10.5 Wellbeing and Healthy AI Use

Guidance on overreliance, parasocial attachment, and healthy usage patterns when using an AI tutor.

CurricuLLM is designed to support learning, not to replace the human relationships and independent thinking that underpin it. This section addresses the wellbeing risks specific to AI tutor interactions and how teachers and students can use the platform in healthy, productive ways.

Overreliance

CurricuLLM uses Socratic questioning to guide students toward their own understanding rather than handing them answers. This pedagogical design actively works against overreliance. However, it is still possible for students to fall into the habit of deferring to the AI — asking it before forming their own view, or accepting its framing without critical evaluation.

Teachers can help by:

  • Encouraging students to attempt a problem or form an opinion before turning to CurricuLLM
  • Asking students to explain what they learned from a conversation in their own words
  • Using CurricuLLM as one tool among many, not the default starting point for every task

Parasocial attachment

Because CurricuLLM holds natural, responsive conversations, some students — particularly younger learners — may begin to perceive it as a person or develop an emotional connection to it. It is important for students to understand that the AI is software. It does not have feelings, it does not know them outside of the conversation, and it is not a substitute for relationships with teachers, friends, or family.

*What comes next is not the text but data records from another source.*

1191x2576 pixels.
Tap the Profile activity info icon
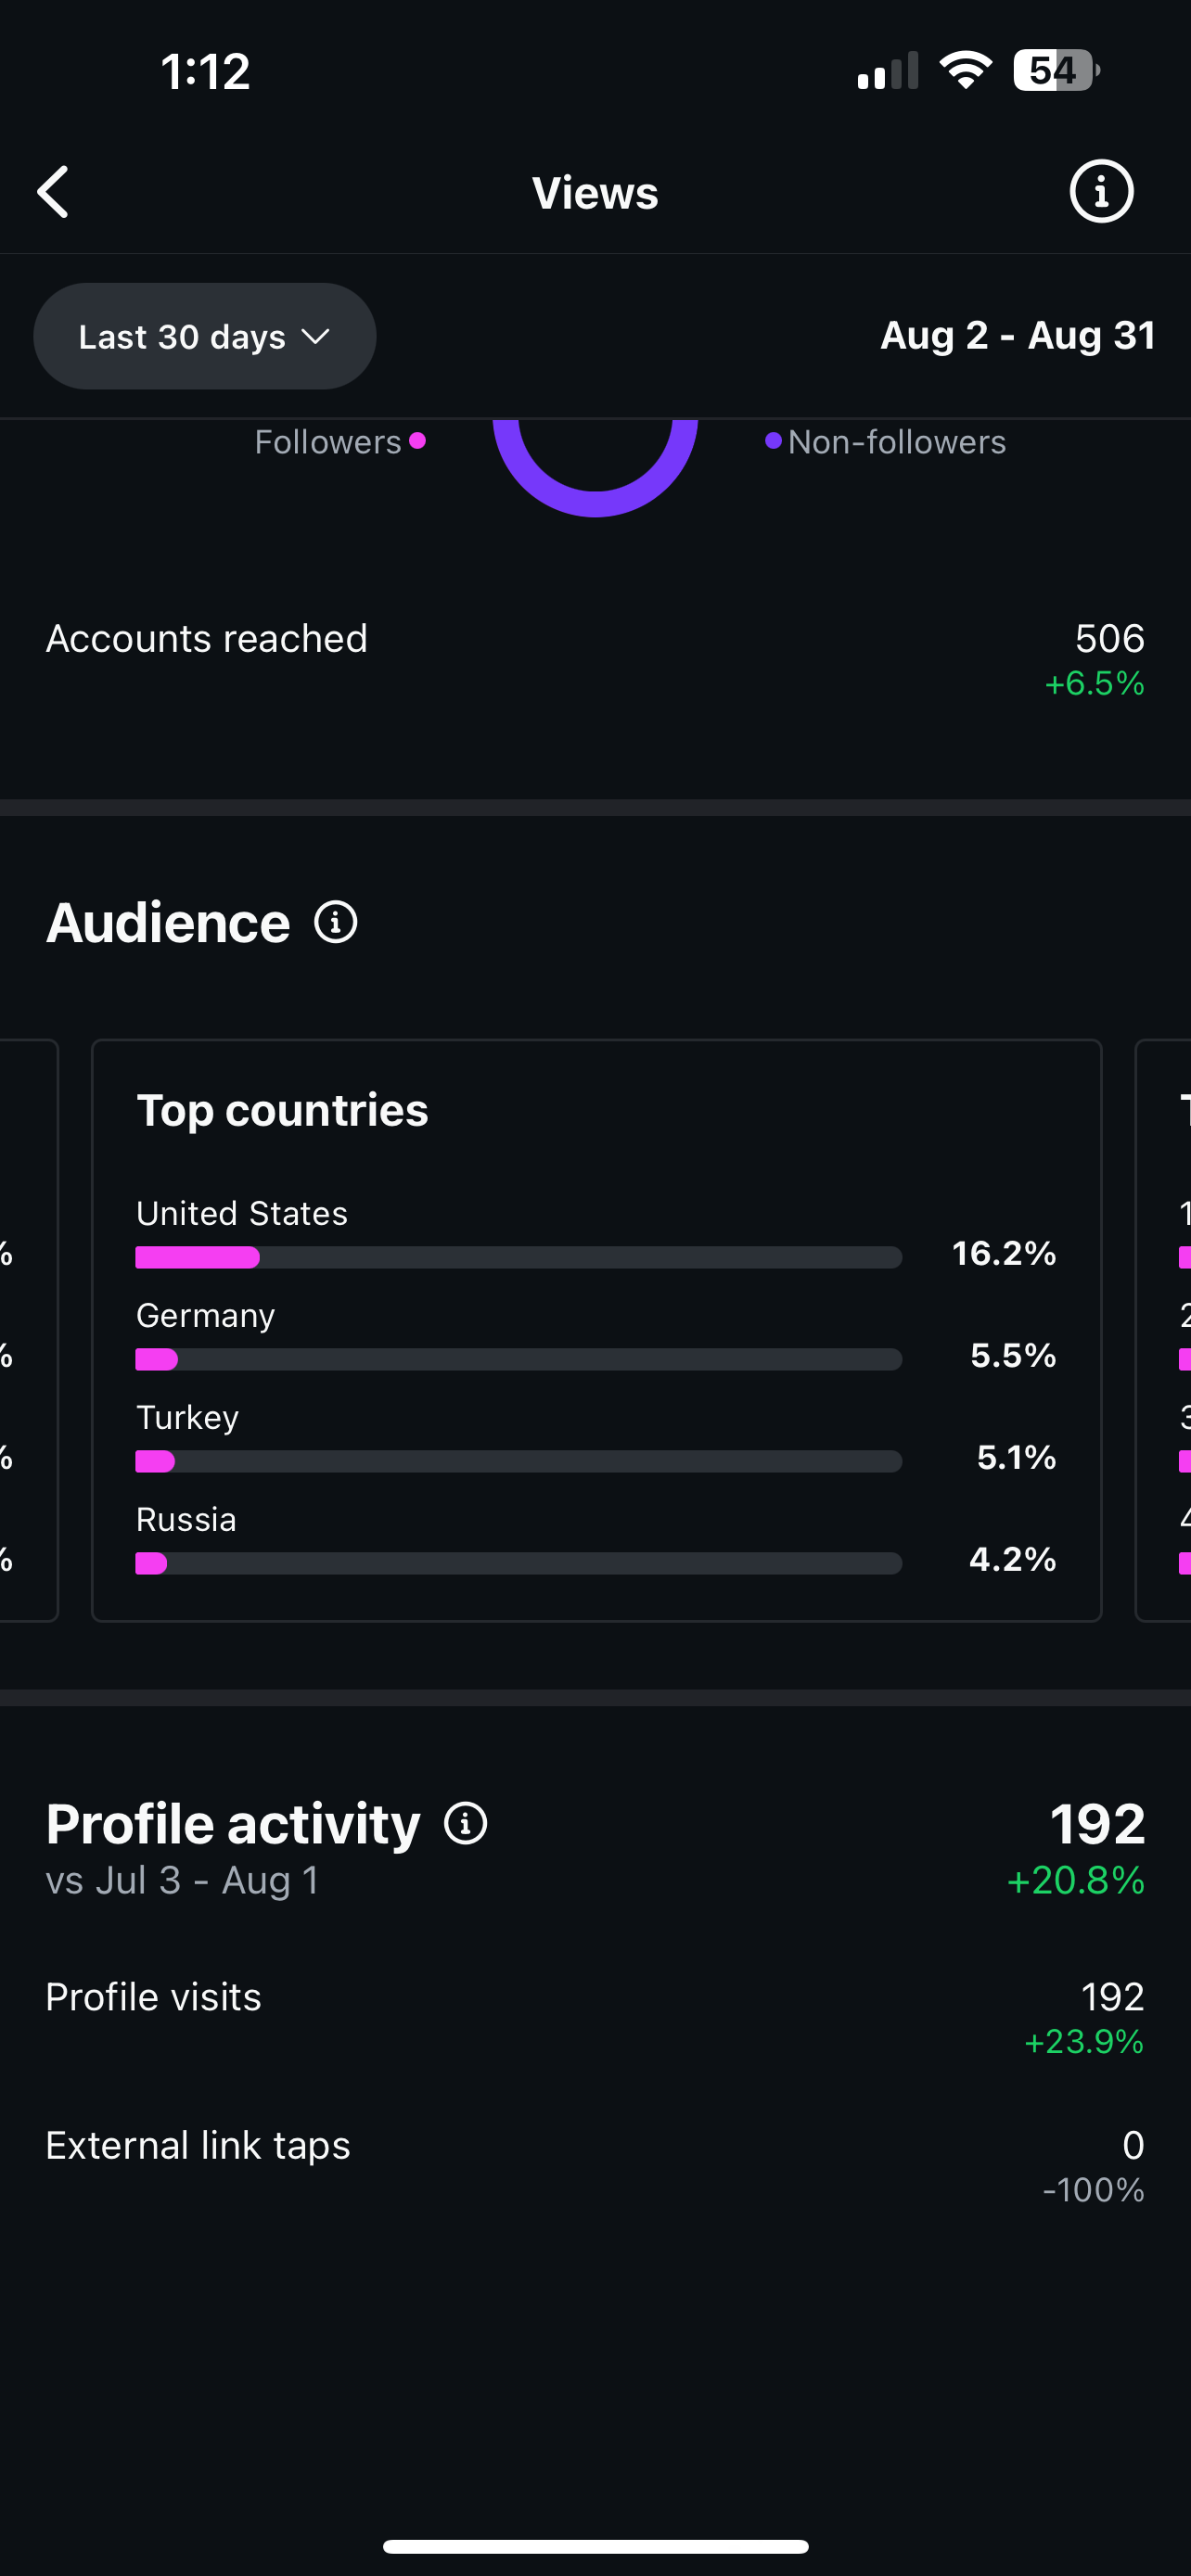[466, 1823]
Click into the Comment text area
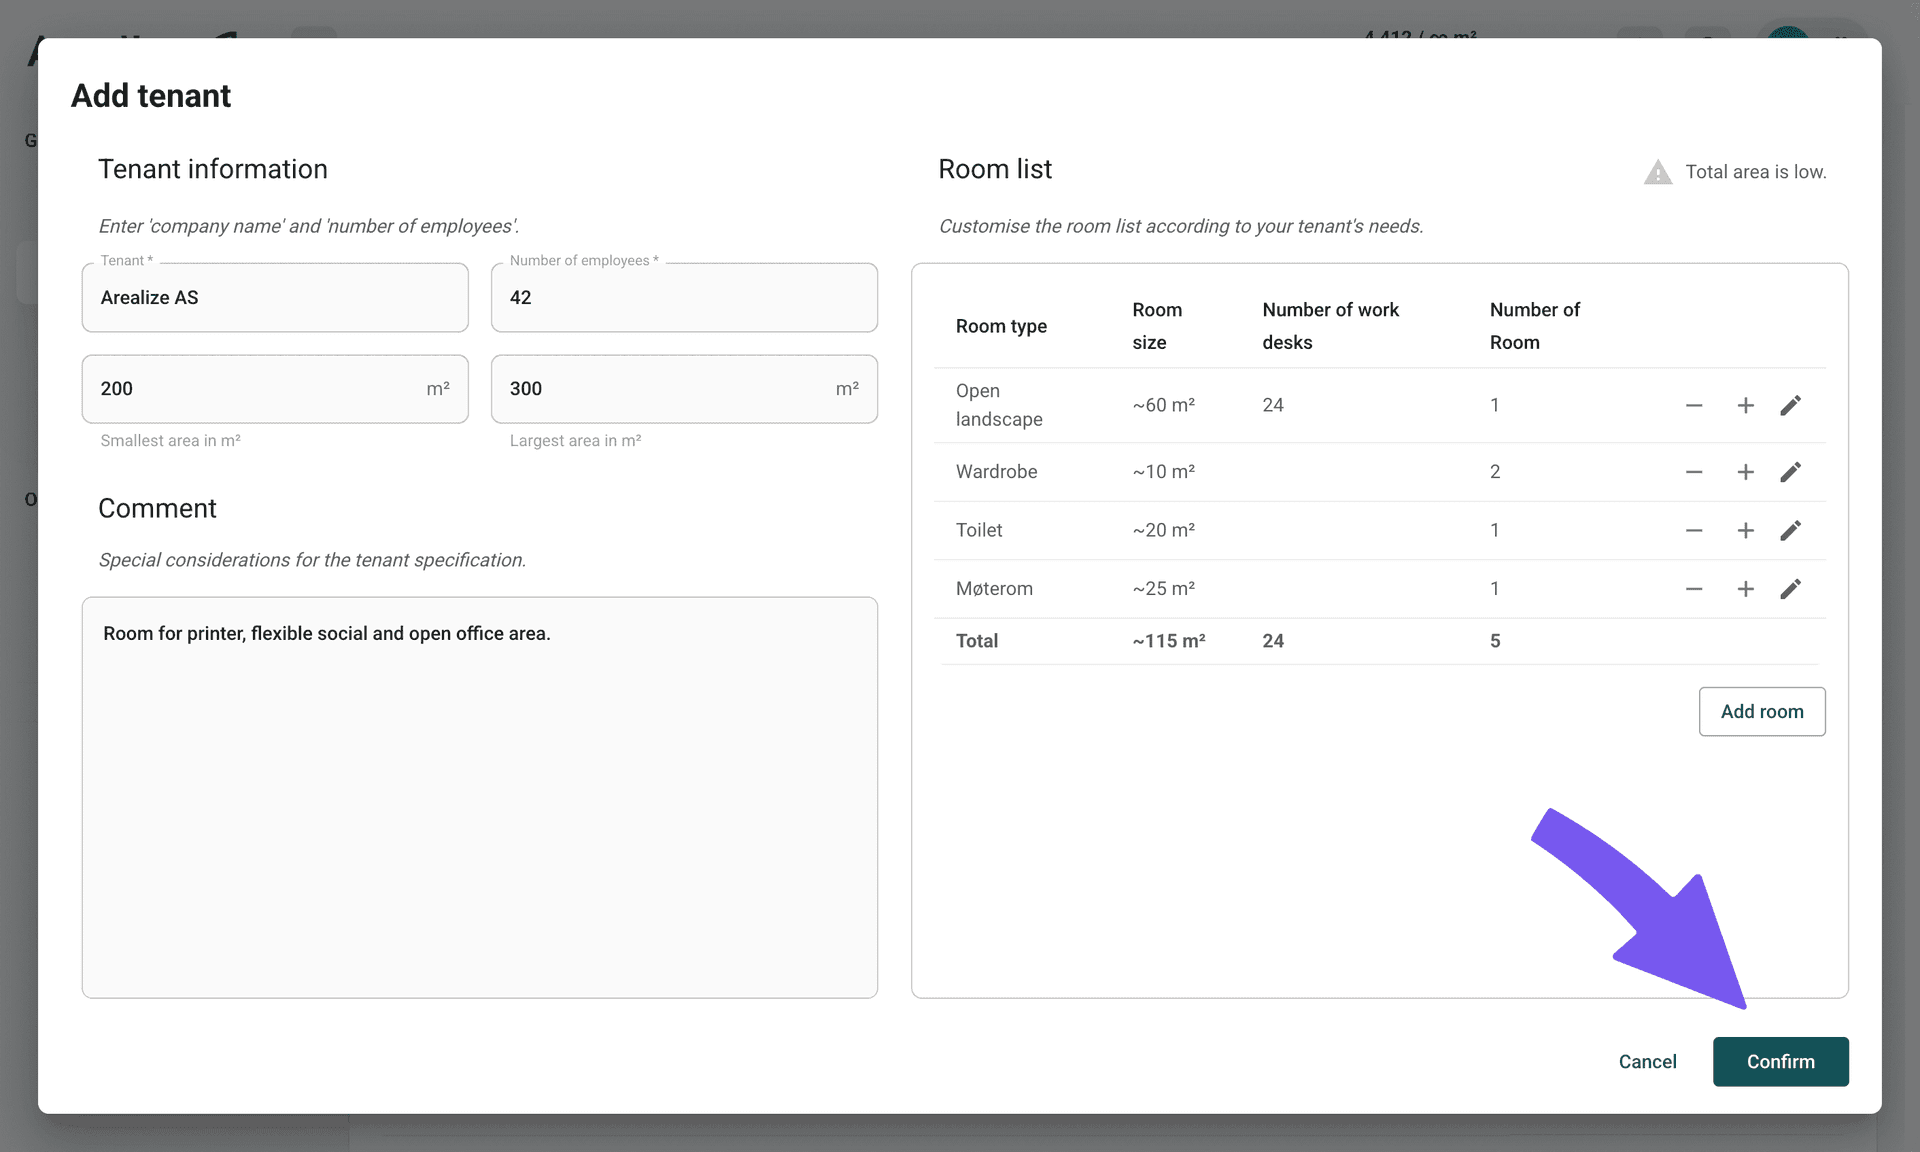The height and width of the screenshot is (1152, 1920). pos(480,797)
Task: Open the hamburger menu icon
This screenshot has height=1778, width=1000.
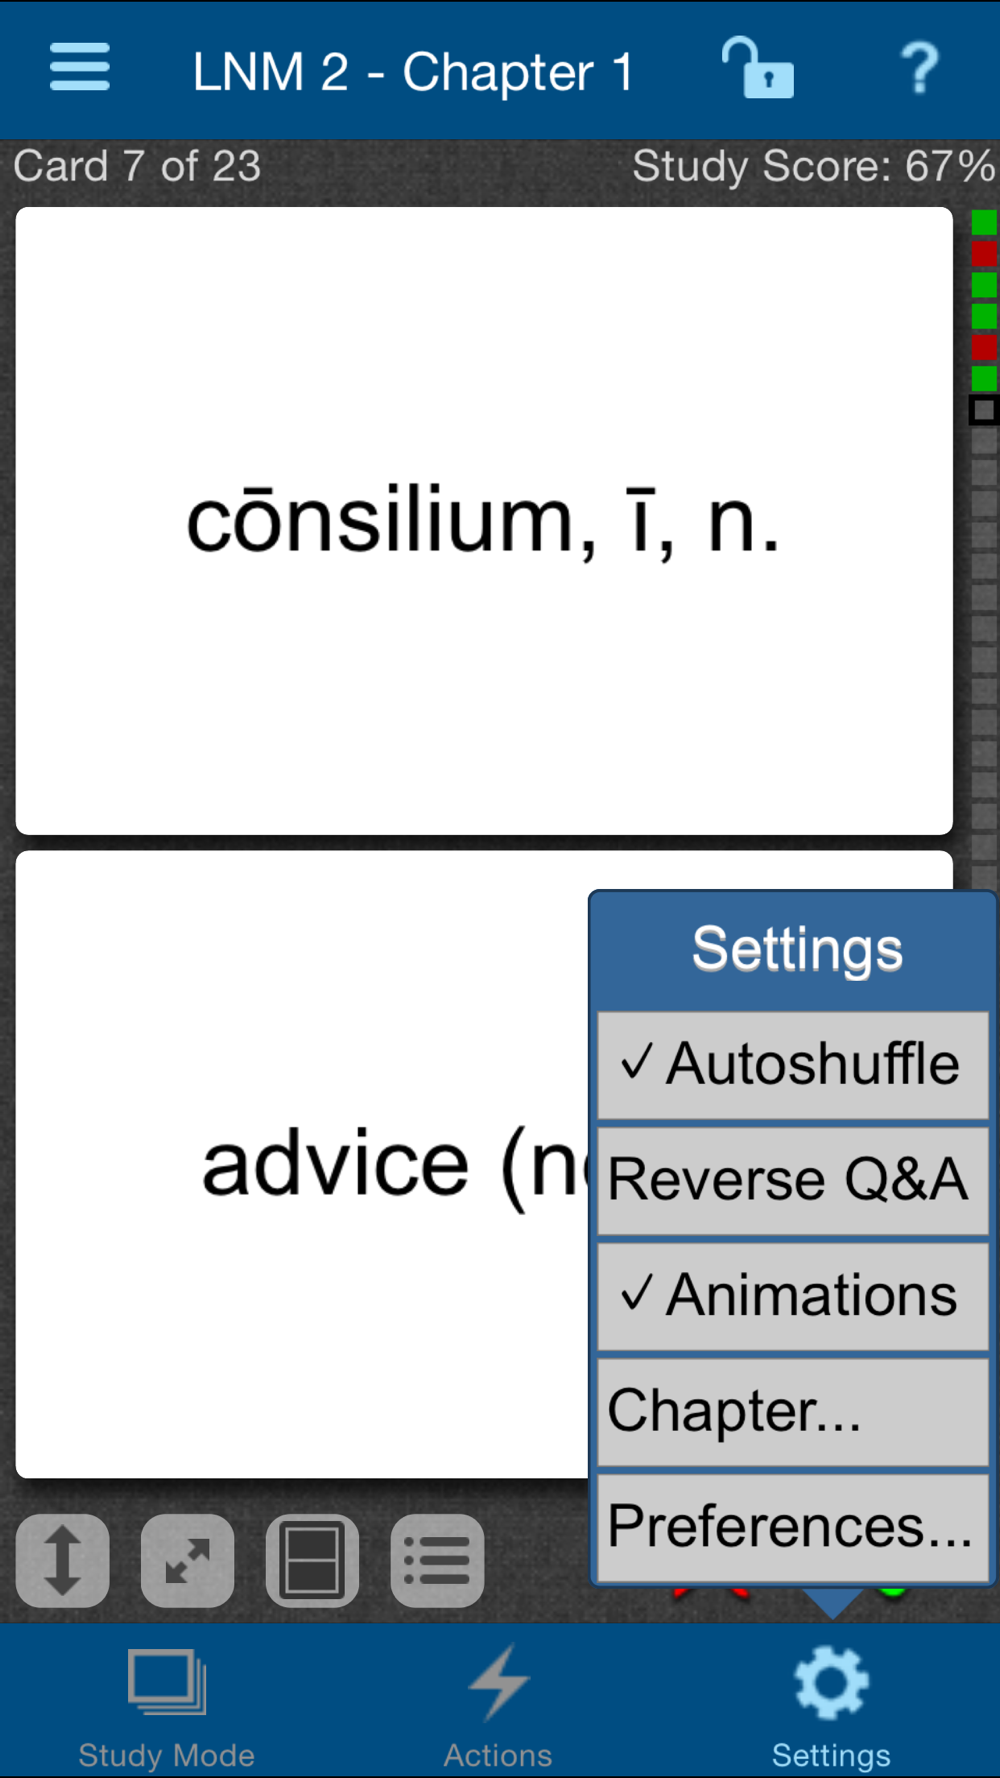Action: click(80, 68)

Teachers can reinforce this by:

  • Naming CurricuLLM as a tool (like a calculator or a textbook) rather than a person
  • Encouraging students to talk to a real person — a teacher, parent, or friend — when they need emotional support or are dealing with something personal
  • Monitoring for signs that a student may be treating the AI as a confidant rather than a learning tool

Healthy usage patterns

Productive use of CurricuLLM involves focused, purposeful sessions rather than open-ended or compulsive use. Students should know that stepping away is not only acceptable but encouraged when they are:

  • Frustrated or going in circles
  • Tired or losing focus
  • Dealing with something that a person would be better placed to help with

We recommend that teachers set clear expectations about when and how CurricuLLM is used in class, and remind students that the best learning often comes from a combination of AI-assisted practice, classroom discussion, and independent thought.